• _Required action_:
What you write should match, word for word, the lines from the one containing "You are a computer-use" through the end of the data, with no pictures.
──────────────────────────────
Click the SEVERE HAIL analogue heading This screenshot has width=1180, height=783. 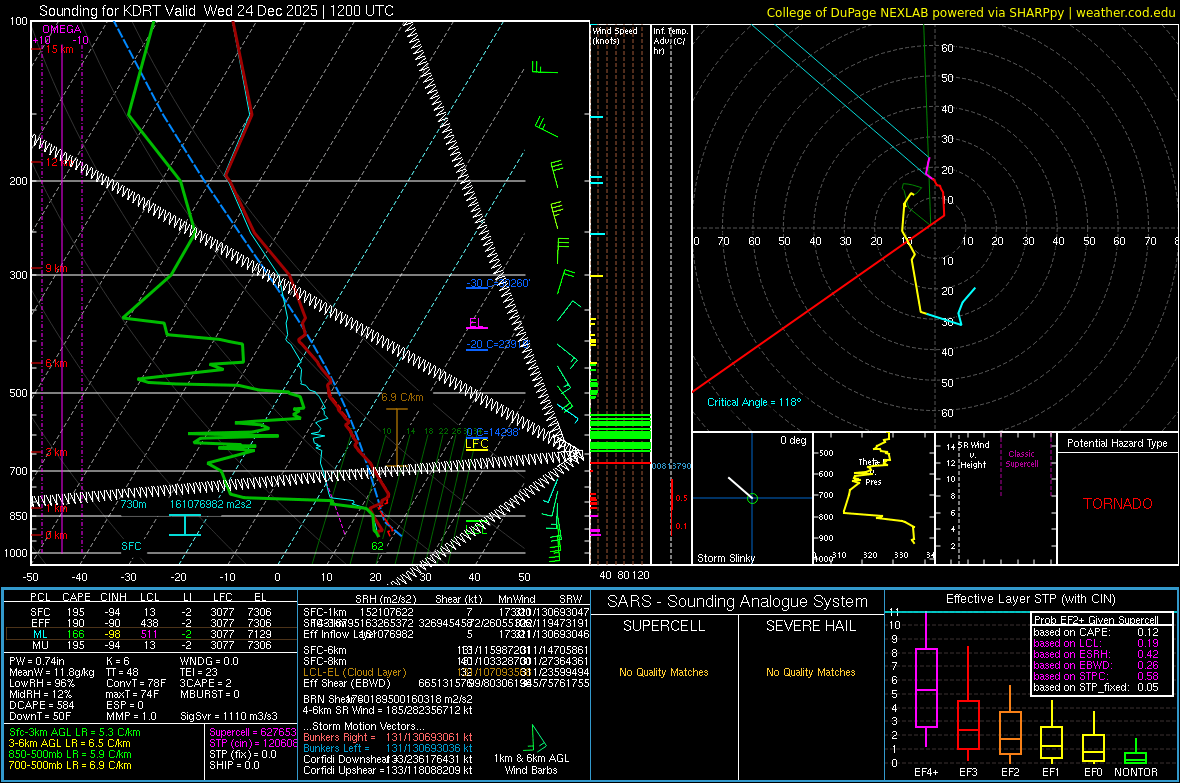pyautogui.click(x=811, y=626)
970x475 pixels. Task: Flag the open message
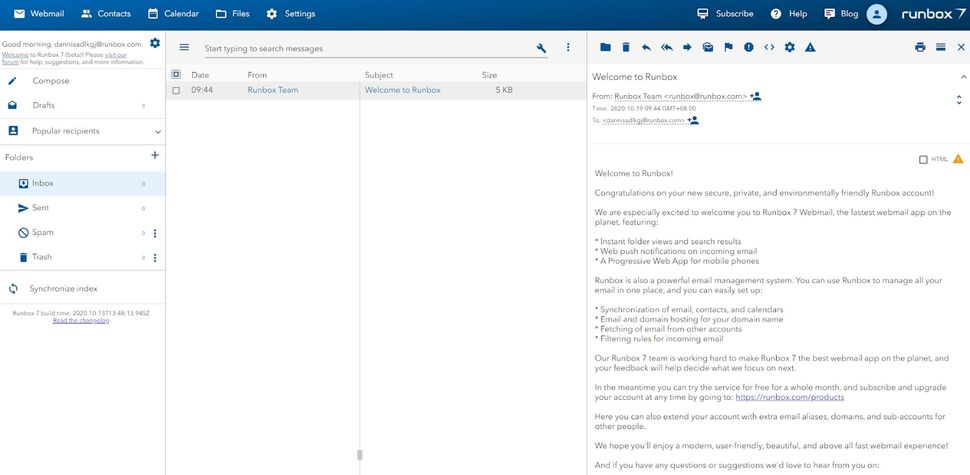click(728, 47)
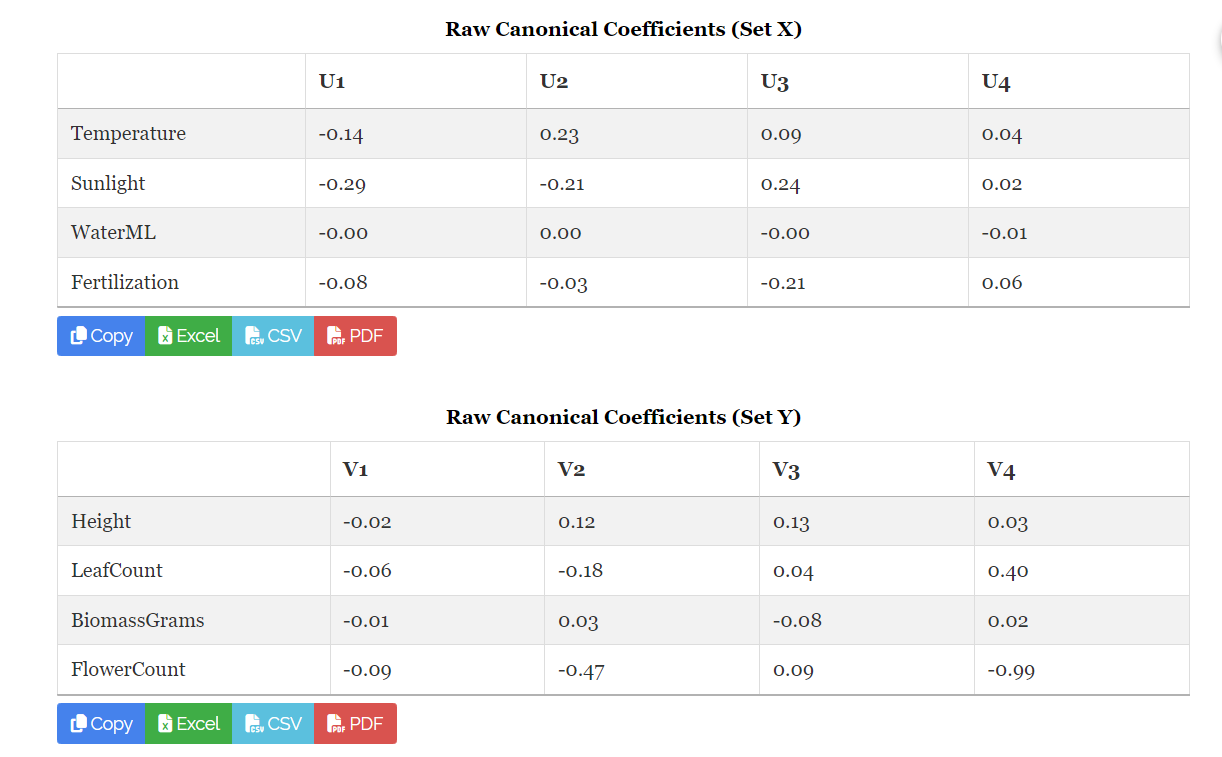1222x757 pixels.
Task: Click the Temperature row label
Action: coord(128,134)
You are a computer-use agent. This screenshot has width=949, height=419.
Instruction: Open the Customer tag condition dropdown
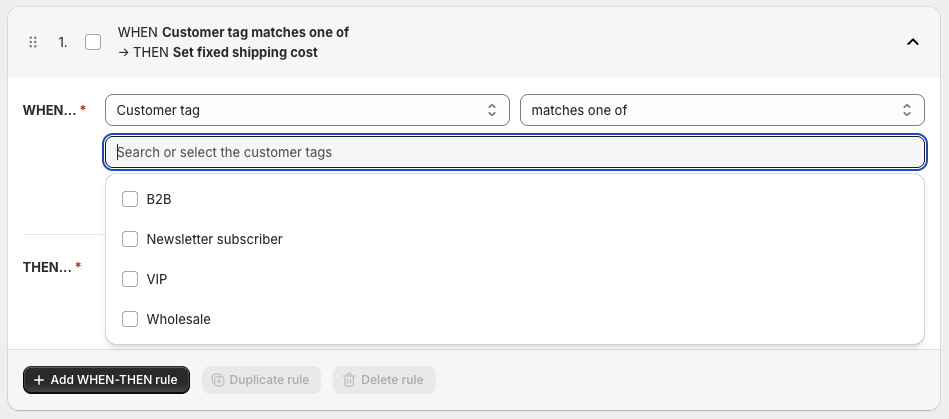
──────────────────────────────
• _Exercise solution_:
You are a computer-use agent. This screenshot has width=949, height=419.
Instruction: Open the Customer tag condition dropdown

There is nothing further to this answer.